EXERCISE — Quote verbatim the passage of the post on the inner child that begins with the words containing "It creates such" and ends with "terror into me.".

SELECTED EXCERPT —
*****

The Inner Child & the Outer Grown-up – Repost
The psychological wounds we all suffered in childhood and our formative years form part of our inner shadow. In recent times those psychologies came to be known as the inner child . We were all abandoned and scared and often hurt by our caregivers. It’s the task of the authentic grown-up to go back inside those wounds to discover himself or herself. For, if the inner child is not understood and handled properly it can become the inner brat that destroys you in the end.
It creates such a storm of anger and unreasonableness that others start to shun you, and they become uncooperative, and eventually life falters all around you. You burn out those that love you and those that would support you. I am a great believer in inner child therapy and I attended a therapist diligently for about nine months on and off, some years ago. She was very kind. She showed me how my parents, having survived terrible experiences during the Second World War, passed that unresolved terror into me.
I came to see how much of my early fear in life was nothing much to do with my circumstances but that it was a deep shadow process that I knew nothing about. In my twenties, I reacted to my terror by drinking; my mum and dad had always reacted the same way. Both were dedicated, steady drinkers. My dad had a beer at ten o’clock on the dot, every day of his life. Later in life I understood the reason for the fear and I didn’t react to it, and so I didn’t need to go binge drinking anymore.

*****

SUPPLIED INFORMATION —

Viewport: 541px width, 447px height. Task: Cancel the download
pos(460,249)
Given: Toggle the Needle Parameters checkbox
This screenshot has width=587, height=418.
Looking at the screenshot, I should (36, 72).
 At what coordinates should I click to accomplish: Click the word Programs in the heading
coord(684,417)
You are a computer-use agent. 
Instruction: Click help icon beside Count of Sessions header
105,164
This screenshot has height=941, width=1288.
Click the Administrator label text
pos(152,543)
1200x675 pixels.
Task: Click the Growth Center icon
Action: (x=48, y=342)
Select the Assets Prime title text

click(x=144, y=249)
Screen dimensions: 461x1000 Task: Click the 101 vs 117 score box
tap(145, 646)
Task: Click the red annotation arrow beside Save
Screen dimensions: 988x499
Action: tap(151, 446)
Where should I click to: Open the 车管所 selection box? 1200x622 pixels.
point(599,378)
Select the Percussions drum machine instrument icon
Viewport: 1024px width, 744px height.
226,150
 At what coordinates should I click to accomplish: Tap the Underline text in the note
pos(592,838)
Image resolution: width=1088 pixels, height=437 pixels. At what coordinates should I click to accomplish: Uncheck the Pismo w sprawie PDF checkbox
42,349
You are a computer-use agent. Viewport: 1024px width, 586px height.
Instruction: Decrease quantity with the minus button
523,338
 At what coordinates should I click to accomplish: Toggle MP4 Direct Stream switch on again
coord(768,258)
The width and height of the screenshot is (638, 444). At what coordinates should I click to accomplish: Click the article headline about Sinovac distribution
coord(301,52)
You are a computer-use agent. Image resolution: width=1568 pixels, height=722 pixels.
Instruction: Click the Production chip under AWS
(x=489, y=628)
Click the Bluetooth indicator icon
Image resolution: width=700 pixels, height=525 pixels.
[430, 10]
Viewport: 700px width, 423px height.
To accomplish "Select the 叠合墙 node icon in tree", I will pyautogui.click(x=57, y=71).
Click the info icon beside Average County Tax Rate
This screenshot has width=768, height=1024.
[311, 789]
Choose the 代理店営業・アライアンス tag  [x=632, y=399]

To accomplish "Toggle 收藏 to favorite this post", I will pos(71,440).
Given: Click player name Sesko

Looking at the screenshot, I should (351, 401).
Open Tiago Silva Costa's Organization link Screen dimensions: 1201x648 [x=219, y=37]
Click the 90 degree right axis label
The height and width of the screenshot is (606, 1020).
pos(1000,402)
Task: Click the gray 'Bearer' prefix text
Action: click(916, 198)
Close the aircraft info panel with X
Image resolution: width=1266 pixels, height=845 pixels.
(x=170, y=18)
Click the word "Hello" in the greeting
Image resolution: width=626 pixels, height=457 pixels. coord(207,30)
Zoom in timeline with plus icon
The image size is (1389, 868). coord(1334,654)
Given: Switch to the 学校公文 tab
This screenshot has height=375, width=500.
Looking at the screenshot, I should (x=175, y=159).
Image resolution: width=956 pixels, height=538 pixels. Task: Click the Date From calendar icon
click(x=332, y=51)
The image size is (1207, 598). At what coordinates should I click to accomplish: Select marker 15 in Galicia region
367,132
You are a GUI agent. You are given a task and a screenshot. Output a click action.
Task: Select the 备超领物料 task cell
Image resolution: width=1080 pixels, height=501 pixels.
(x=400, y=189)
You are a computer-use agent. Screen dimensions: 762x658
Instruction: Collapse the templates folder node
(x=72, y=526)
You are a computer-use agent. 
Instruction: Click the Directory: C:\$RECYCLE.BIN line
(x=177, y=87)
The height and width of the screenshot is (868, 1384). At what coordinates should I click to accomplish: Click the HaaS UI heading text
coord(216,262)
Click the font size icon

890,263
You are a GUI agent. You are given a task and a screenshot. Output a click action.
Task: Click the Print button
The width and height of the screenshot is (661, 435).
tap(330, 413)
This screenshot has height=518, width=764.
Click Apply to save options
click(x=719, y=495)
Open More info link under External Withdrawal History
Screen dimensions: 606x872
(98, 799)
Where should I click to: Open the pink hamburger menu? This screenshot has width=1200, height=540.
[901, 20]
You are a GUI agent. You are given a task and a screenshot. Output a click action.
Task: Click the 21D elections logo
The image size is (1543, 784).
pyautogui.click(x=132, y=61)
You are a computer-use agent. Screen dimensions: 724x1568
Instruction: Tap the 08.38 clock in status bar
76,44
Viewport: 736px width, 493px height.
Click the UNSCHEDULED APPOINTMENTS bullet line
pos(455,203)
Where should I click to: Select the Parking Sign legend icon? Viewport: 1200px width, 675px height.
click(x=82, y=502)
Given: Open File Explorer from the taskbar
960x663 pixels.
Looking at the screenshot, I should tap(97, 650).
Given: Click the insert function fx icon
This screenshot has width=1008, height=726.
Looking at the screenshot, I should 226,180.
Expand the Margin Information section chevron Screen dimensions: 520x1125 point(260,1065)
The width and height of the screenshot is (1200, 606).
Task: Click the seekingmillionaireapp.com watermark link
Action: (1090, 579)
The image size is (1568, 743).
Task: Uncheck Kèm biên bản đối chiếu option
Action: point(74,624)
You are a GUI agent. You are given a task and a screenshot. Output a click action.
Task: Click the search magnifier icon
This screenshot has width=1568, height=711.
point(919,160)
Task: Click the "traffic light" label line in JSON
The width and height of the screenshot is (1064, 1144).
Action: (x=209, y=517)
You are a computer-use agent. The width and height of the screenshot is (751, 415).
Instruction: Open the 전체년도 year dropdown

*****

ANSWER TO THIS EXERCISE —
It creates such a storm of anger and unreasonableness that others start to shun you, and they become uncooperative, and eventually life falters all around you. You burn out those that love you and those that would support you. I am a great believer in inner child therapy and I attended a therapist diligently for about nine months on and off, some years ago. She was very kind. She showed me how my parents, having survived terrible experiences during the Second World War, passed that unresolved terror into me.